* Exercise instructions
**A)** Answer these questions from the study text on substance use history:
(i) What was the mean length of stay for the entire sample?
(ii) What percentage of participants did emergency department provider chart notes characterize as "intoxicated" at time of injury?
(iii) From which forms in subjects' medical charts was history of SUD or AUD taken?
**B)** Resume the study text on substance use history and intoxication at injury, starting right after its final sentence.

* Extracted text

Length of stay mean for the entire sample was 16.82 days (SD = 11.04) with a maximum stay of 56.00 days. Since the participants were originally enrolled in a prospective RCT of a neurobehavioral and cognitive intervention, data about history of SUD or AUD was collected prospectively during the trial from subjects’ medical records, specifically from their History and Physical forms in their medical charts. Attending physicians at both RCT study sites followed National Institute on Drug Abuse (NIDA), Centers for Disease Control (CDC), and Diagnostic and Statistical Manuals – IV and V (DSM IV and V) guidelines (National Institute on Alcohol Abuse and Alcoholism, 2015; American Psychiatric Association, 1994, 2013; Centers for Disease Control and Prevention [CDC], 2015) related to amount of consumption when determining presence or absence of history of SUD at admission to acute rehabilitation. At both sites, physicians entered “yes” to presence of pre-injury SUD and AUD if the medical history and current interview factors listed in Table 2 were present.
The investigators also collected data on level of intoxication when recorded at time of injury. Information about intoxication was inconsistently recorded with regard to type of substance or substances the patients were intoxicated by and BALs. However, 37.5% of participants were characterized by emergency department provider chart notes as “intoxicated” on alcohol or polysubstances at time of injury. Given the inconsistency of recording of BAL and lack of evidence that intoxication was correlated with history of substance abuse, we did not include the variable “intoxication” in our analyses.

* Data records
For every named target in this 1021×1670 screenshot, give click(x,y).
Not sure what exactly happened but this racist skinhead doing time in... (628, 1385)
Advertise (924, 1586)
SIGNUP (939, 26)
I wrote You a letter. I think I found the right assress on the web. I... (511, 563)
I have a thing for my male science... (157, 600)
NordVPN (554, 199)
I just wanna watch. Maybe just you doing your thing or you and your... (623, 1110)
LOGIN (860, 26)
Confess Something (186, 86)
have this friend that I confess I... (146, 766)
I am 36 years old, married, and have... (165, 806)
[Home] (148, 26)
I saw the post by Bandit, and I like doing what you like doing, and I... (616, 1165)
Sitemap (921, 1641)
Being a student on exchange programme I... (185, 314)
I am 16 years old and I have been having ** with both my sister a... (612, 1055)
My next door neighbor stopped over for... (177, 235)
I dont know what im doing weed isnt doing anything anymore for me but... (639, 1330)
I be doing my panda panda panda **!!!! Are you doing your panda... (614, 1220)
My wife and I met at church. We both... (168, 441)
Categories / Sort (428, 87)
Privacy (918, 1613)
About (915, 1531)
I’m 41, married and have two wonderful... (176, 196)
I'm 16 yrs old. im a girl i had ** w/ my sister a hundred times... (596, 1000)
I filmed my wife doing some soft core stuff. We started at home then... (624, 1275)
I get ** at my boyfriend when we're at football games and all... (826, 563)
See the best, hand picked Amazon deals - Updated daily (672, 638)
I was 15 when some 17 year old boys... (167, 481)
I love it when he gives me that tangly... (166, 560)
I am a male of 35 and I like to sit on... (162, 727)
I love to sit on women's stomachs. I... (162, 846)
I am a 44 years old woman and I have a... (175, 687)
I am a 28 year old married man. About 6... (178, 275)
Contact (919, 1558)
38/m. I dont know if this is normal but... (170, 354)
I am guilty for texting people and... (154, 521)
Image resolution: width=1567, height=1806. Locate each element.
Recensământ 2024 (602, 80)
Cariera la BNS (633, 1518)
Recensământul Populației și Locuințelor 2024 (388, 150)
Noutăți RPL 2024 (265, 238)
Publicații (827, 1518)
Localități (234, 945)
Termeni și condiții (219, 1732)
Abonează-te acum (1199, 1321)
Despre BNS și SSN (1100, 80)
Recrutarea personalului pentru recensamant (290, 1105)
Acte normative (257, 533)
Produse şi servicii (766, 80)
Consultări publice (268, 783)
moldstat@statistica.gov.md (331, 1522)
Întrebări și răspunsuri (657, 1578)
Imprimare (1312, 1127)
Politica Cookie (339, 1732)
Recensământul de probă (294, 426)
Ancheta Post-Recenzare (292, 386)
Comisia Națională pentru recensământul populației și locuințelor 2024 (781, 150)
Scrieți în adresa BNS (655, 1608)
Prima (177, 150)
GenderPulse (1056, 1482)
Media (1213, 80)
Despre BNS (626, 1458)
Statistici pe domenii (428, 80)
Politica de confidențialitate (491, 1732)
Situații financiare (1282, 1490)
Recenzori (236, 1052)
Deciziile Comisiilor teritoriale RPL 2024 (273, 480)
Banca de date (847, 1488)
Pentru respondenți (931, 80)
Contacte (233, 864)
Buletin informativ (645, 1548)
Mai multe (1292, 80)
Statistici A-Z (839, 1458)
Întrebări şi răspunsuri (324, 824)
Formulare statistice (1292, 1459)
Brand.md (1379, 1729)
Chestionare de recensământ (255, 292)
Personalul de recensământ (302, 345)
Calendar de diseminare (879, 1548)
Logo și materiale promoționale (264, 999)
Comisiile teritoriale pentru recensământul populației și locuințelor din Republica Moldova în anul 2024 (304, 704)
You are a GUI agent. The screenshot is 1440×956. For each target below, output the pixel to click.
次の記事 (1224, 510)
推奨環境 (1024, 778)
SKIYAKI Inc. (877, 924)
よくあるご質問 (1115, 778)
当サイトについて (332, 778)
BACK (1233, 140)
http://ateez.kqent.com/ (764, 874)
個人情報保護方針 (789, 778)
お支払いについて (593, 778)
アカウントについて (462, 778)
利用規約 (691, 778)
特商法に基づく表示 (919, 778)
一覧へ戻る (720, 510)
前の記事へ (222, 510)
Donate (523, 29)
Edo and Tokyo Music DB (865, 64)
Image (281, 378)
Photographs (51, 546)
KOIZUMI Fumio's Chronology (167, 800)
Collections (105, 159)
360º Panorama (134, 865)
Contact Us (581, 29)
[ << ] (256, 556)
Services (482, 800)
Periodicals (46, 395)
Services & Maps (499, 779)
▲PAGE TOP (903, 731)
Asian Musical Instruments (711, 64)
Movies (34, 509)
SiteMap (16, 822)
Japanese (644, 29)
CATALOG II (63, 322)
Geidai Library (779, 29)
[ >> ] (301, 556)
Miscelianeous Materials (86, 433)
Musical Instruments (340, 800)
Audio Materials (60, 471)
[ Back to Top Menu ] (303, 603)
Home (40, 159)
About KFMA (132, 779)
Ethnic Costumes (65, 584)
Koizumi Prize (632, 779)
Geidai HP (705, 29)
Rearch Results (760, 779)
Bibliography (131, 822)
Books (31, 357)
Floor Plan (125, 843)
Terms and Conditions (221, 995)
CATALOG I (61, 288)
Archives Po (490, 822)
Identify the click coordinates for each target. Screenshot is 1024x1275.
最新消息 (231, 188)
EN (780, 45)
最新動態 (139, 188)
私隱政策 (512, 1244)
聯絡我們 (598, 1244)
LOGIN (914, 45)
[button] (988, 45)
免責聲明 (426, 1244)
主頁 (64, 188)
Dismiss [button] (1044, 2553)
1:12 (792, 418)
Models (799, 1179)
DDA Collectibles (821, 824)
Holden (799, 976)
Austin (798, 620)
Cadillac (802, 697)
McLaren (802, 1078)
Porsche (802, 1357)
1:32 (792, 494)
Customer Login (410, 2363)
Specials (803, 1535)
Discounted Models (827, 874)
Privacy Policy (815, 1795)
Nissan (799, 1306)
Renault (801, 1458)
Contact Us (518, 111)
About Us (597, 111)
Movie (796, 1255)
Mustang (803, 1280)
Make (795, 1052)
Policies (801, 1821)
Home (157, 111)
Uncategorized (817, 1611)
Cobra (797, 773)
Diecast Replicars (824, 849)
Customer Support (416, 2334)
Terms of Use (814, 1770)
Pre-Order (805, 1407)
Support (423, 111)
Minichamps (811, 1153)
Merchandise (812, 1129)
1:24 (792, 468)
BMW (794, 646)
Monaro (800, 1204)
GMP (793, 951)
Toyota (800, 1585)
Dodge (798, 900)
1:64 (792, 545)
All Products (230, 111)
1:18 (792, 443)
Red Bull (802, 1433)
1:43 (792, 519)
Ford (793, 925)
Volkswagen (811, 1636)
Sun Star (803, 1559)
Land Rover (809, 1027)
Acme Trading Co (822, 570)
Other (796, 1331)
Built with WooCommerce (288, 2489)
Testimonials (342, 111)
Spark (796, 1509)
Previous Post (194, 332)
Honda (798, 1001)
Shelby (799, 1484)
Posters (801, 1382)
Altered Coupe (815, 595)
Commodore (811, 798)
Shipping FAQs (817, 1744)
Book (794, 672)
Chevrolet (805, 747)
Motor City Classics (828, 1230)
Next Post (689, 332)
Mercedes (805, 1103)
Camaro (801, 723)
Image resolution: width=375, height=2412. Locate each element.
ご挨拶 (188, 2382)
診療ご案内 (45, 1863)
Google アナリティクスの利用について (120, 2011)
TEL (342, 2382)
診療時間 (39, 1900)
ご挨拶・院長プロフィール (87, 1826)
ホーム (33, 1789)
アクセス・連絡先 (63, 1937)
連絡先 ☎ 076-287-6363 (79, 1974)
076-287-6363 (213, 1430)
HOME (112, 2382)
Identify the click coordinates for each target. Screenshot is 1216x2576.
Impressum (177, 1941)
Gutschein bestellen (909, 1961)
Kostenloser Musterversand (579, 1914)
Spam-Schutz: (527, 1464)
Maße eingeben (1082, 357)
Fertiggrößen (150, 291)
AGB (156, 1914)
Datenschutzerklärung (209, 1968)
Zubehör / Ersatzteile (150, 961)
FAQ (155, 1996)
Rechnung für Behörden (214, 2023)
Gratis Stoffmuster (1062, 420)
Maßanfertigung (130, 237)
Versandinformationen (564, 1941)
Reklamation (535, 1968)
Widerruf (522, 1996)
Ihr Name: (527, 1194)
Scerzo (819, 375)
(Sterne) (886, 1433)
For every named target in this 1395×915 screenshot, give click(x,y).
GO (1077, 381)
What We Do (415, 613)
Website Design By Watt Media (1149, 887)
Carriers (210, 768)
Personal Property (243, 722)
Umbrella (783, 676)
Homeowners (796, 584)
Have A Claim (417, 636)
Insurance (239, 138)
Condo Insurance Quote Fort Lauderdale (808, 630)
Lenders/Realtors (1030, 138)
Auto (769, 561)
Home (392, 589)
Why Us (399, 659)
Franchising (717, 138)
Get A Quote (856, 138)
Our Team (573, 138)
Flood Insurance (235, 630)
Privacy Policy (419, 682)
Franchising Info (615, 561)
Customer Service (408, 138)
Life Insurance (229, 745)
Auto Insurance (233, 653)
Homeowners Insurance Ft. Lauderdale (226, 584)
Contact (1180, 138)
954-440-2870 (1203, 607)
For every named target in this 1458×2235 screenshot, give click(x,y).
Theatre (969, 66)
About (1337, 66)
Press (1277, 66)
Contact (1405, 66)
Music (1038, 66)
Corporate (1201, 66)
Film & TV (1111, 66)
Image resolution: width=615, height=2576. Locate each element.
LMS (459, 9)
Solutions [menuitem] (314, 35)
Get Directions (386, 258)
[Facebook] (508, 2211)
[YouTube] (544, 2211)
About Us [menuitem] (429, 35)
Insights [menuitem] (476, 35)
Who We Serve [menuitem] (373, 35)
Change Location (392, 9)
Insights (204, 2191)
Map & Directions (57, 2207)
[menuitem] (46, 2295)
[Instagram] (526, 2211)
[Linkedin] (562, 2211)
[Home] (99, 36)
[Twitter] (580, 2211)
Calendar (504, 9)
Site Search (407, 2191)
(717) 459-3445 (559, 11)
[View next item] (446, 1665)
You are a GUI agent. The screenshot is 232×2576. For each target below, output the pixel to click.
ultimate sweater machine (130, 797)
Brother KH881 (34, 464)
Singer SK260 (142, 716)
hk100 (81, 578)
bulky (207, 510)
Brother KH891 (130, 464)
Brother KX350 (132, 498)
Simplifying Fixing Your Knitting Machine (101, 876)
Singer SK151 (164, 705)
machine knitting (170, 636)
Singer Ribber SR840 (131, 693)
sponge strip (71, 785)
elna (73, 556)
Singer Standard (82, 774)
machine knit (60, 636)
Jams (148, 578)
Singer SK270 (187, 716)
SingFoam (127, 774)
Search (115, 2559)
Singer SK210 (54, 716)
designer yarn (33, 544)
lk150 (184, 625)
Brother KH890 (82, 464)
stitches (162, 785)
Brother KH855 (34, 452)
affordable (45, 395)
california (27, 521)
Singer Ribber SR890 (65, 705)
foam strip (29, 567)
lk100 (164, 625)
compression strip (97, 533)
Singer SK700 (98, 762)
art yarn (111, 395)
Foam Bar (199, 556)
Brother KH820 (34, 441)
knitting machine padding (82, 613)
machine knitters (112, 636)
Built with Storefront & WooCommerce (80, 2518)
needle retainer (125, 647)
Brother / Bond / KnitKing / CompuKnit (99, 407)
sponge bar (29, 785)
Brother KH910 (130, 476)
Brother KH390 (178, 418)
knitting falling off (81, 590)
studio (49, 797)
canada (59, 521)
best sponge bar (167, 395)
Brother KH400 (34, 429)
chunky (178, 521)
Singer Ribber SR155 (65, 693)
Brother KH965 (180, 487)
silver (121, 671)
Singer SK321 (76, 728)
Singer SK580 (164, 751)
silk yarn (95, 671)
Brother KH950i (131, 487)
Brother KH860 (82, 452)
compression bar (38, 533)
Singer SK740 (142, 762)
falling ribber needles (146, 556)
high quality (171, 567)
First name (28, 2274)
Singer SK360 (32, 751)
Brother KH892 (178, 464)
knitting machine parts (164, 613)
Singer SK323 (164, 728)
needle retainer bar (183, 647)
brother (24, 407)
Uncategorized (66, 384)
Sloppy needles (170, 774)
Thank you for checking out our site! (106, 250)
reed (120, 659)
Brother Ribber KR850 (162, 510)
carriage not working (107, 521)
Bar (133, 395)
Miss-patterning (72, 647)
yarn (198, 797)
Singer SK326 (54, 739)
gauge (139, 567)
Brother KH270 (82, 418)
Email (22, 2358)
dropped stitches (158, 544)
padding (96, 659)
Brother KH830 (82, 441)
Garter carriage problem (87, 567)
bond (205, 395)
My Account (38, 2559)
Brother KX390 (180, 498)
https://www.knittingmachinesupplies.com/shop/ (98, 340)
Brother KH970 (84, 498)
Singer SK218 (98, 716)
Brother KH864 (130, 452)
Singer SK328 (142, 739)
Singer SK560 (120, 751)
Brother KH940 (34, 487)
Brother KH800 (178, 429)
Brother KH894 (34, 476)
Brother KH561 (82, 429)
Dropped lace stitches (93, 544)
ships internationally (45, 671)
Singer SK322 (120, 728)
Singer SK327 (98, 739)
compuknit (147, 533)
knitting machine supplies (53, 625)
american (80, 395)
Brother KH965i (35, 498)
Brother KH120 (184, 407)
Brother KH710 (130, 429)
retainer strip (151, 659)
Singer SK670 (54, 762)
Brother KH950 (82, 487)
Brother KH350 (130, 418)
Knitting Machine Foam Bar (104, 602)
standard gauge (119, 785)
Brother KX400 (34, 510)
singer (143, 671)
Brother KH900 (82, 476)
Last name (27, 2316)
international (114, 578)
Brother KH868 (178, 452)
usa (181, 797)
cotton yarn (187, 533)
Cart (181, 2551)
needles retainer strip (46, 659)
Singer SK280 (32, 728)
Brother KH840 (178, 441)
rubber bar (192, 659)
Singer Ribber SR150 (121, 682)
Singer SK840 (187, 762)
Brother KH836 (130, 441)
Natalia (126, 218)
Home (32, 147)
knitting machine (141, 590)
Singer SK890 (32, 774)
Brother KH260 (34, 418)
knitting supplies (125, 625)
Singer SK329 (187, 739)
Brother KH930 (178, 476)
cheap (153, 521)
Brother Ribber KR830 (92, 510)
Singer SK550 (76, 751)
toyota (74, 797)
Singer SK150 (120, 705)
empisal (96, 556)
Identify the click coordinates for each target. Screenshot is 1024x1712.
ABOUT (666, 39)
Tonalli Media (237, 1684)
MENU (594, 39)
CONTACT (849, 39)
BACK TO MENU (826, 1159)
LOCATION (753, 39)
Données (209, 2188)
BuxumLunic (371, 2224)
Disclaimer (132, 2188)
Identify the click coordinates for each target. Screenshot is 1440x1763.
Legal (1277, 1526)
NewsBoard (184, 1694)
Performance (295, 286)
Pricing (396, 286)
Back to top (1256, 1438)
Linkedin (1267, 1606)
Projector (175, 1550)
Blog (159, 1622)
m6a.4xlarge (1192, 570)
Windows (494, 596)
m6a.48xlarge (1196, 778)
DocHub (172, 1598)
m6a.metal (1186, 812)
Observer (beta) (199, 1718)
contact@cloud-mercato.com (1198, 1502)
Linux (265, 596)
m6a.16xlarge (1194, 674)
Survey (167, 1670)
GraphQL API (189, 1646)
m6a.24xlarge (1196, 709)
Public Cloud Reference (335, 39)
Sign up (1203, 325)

* Answer set
**A)**
(i) 16.82 days (SD = 11.04)
(ii) 37.5%
(iii) The History and Physical forms

**B)**
Measures
Measures given at baseline, at discharge, and at six-month post-discharge follow-up included The Disability Rating Scale (Gouvier, Blanton, LaPorte, & Nepomuceno, 1987; Rappaport, Hall, Hopkins, Belleza, & Cope, 1982), the FIMTM (Corrigan, Smith-Knapp, & Granger, 1997; Hall, Bushnik, Lakisic-Kazazic, Wright, & Cantagallo, 2001; Hall, Hamilton, Gordon, & Zasler, 1993), self, family, and clinician ratings of the Patient Competency Rating Scale (Kolakowsky-Hayner, Wright, & Bellon, 2012; Sveen, Mongs, Roe, Sandvik, & Bautz-Holter, 2008); self and family rating of the Frontal Systems Behavior Scale (Grace & Malloy, 2001; Hicks et al., 2013; Lane-Brown & Tate, 2009; Stout, Ready, Grace, Malloy, & Paulsen, 2003), and the Neurobehavioral Rating Scale (McCauley et al., 2001; Rapoport, McCauley, Levin, Song, & Feinstein, 2002; Soury et al., 2005; Vanier, Mazaux, Lambert, Dassa, & Levin, 2000). The scores of these measures were later analysed to determine if there were associations between history of substance abuse and patient functional and neurobehavioral status at these three time points.
Disability Rating Scale (DRS)
The DRS was developed to measure functional status over time with persons undergoing rehabilitation for traumatic brain injury. It is a validated rehabilitation clinical tool for acute as well as post-acute settings for persons who have sustained moderate and severe TBI (Gouvier et al., 1987; Rappaport et al., 1982). The Scale contains 8 items which describe patient status in eye opening, communication, motor response; awareness of how to perform grooming, feeding, and toileting, as well as more general activities of daily living and employability skills (Gouvier et al., 1987; Rappaport et al., 1982). The DRS has been shown to reliably measure a range of severity of disability as well as accurately measure incremental acute patient improvement (Gouvier et al., 1987; Rappaport et al., 1982).
Functional Independence Measure (FIM™)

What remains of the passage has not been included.